_Task objective:_ For the entries that follow, restate word for word the line containing "Screen dimensions: 448x215", the line containing "Screen dimensions: 379x779", and every line that lies between them.

_Study material:_

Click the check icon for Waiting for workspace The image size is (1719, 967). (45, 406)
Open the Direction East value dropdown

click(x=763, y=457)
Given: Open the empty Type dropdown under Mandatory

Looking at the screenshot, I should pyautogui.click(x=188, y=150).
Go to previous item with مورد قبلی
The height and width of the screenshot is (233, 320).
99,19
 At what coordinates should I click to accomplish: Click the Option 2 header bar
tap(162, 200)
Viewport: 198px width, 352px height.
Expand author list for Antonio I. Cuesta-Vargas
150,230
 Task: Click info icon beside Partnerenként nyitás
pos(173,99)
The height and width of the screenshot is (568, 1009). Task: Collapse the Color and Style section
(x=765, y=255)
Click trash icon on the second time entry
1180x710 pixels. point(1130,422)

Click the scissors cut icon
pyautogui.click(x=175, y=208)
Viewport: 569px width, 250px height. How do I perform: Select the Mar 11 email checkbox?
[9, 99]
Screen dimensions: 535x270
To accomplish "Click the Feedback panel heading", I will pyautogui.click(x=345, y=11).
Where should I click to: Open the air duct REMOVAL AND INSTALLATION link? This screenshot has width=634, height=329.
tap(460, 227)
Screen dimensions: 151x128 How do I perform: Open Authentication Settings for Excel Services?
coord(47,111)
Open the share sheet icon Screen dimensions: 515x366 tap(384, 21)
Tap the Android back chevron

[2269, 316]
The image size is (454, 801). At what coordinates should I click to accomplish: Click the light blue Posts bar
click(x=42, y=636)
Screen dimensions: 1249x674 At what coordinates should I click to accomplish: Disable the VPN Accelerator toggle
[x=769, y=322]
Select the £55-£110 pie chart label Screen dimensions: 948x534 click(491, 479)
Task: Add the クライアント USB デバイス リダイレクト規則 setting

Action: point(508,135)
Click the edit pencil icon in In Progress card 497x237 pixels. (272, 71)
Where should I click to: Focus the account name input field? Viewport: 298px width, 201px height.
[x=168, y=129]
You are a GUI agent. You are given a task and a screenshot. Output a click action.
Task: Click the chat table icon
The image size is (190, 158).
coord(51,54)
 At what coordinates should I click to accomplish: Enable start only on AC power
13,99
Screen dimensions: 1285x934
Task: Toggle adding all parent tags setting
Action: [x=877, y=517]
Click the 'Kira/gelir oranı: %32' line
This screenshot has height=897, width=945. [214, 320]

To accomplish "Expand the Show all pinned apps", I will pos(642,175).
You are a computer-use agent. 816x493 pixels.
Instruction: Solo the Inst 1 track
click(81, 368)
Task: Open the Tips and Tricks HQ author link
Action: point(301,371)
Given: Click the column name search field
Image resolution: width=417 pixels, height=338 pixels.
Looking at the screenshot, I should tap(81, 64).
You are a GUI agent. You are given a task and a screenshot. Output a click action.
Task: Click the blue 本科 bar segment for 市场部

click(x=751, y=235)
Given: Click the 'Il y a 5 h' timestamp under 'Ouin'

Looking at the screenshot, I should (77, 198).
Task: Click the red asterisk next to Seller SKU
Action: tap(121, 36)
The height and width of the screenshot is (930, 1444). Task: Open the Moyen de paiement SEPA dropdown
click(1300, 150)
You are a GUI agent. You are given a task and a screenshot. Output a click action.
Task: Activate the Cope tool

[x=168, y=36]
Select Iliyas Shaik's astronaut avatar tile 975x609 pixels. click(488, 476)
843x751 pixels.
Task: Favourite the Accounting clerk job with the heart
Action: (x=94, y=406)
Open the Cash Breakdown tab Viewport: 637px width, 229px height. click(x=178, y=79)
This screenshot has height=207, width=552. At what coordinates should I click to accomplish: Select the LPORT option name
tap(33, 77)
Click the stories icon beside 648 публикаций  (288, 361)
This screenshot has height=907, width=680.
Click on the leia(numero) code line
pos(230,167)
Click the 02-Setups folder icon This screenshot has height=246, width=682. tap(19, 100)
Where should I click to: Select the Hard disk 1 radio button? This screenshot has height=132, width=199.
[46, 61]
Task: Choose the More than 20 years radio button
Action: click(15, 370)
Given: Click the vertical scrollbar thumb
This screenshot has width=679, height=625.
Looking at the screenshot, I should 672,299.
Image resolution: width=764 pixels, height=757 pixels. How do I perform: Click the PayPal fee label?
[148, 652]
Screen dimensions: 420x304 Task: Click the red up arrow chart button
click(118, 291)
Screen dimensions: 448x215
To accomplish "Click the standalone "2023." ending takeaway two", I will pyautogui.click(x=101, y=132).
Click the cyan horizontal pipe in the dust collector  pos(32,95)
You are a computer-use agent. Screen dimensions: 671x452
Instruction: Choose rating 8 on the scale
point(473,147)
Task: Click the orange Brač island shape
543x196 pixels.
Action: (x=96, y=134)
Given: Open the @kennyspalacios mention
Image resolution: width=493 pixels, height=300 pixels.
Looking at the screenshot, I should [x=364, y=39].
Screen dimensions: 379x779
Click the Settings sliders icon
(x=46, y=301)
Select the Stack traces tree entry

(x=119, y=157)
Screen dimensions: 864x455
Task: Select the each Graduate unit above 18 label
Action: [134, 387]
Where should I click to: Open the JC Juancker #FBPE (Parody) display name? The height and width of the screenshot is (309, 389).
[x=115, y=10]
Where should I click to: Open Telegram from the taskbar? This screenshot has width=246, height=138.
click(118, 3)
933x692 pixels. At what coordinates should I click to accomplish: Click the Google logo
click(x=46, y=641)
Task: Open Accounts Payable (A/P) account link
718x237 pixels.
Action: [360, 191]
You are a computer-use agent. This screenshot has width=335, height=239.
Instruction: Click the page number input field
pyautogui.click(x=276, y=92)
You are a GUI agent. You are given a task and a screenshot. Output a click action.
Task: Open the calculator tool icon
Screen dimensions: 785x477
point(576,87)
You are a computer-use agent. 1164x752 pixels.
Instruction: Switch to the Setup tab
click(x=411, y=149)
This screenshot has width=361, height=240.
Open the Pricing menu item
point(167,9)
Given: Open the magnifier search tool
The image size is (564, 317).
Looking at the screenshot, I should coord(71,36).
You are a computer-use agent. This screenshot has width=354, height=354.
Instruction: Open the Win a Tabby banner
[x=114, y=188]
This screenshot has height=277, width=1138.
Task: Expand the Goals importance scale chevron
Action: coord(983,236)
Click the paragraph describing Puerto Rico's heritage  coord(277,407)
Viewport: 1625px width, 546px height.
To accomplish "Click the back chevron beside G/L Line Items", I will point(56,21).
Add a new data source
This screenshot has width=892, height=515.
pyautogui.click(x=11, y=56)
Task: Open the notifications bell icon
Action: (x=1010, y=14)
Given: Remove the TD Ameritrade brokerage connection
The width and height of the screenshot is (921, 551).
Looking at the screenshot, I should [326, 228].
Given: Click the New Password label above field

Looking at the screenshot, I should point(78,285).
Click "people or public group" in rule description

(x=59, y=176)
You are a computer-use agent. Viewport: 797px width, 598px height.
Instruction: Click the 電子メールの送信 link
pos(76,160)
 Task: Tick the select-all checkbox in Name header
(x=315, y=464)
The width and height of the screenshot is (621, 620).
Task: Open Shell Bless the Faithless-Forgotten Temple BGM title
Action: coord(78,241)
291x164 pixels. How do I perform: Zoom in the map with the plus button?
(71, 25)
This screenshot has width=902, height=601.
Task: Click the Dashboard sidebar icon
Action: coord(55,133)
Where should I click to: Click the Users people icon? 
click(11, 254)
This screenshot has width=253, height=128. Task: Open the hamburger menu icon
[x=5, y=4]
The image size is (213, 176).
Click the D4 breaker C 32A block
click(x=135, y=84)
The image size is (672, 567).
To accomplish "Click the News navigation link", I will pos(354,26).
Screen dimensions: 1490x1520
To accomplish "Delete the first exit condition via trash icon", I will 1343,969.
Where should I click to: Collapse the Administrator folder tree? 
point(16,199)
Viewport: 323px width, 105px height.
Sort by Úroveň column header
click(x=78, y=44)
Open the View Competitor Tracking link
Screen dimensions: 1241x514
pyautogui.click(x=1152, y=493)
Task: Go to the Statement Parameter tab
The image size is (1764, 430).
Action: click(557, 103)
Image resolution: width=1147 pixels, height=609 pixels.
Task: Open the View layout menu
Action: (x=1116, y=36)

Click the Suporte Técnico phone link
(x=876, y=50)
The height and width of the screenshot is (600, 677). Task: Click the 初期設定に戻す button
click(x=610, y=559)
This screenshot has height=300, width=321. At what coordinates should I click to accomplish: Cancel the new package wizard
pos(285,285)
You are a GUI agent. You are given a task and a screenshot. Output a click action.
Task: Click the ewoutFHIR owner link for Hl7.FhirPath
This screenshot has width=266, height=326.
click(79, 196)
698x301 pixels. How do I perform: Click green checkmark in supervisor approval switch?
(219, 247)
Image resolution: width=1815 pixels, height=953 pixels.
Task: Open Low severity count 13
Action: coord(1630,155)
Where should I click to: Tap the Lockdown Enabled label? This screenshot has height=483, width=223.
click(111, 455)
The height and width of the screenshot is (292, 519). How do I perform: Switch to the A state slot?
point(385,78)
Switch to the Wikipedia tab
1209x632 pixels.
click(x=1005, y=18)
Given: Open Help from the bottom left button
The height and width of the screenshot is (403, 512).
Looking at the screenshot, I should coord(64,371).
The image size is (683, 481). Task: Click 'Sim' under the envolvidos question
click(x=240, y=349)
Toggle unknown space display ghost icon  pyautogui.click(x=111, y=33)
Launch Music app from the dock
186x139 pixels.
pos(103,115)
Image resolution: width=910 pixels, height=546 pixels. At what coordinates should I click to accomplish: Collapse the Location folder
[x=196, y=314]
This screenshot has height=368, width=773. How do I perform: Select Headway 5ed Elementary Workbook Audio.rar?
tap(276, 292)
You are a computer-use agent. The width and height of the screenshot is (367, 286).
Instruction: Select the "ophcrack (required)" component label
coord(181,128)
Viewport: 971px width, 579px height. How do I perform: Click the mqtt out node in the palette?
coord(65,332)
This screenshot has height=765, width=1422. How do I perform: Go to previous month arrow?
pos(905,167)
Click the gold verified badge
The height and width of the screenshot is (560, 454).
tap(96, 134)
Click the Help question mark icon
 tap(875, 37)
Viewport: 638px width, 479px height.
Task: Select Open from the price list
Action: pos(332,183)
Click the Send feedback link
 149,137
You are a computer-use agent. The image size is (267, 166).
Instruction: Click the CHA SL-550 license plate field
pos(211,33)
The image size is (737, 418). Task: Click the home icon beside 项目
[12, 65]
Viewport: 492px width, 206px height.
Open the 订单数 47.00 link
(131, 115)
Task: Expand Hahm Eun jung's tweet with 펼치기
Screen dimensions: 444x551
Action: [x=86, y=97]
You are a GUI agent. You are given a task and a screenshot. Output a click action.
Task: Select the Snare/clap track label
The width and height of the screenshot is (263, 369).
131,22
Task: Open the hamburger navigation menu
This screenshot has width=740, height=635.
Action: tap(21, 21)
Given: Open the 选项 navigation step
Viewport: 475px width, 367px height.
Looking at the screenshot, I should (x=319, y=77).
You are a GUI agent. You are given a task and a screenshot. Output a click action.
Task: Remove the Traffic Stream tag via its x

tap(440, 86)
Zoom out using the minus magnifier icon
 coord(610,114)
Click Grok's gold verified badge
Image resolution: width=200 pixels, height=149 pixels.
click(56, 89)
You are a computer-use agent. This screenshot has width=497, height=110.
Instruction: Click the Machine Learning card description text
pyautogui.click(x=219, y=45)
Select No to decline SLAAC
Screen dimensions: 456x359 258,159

_Solution to the exercise:_
Screen dimensions: 448x215
To accomplish "Click the standalone "2023." ending takeaway two", I will pyautogui.click(x=101, y=132).
Click the cyan horizontal pipe in the dust collector  pos(32,95)
You are a computer-use agent. Screen dimensions: 671x452
Instruction: Choose rating 8 on the scale
point(473,147)
Task: Click the orange Brač island shape
543x196 pixels.
Action: (x=96, y=134)
Given: Open the @kennyspalacios mention
Image resolution: width=493 pixels, height=300 pixels.
Looking at the screenshot, I should [x=364, y=39].
Screen dimensions: 379x779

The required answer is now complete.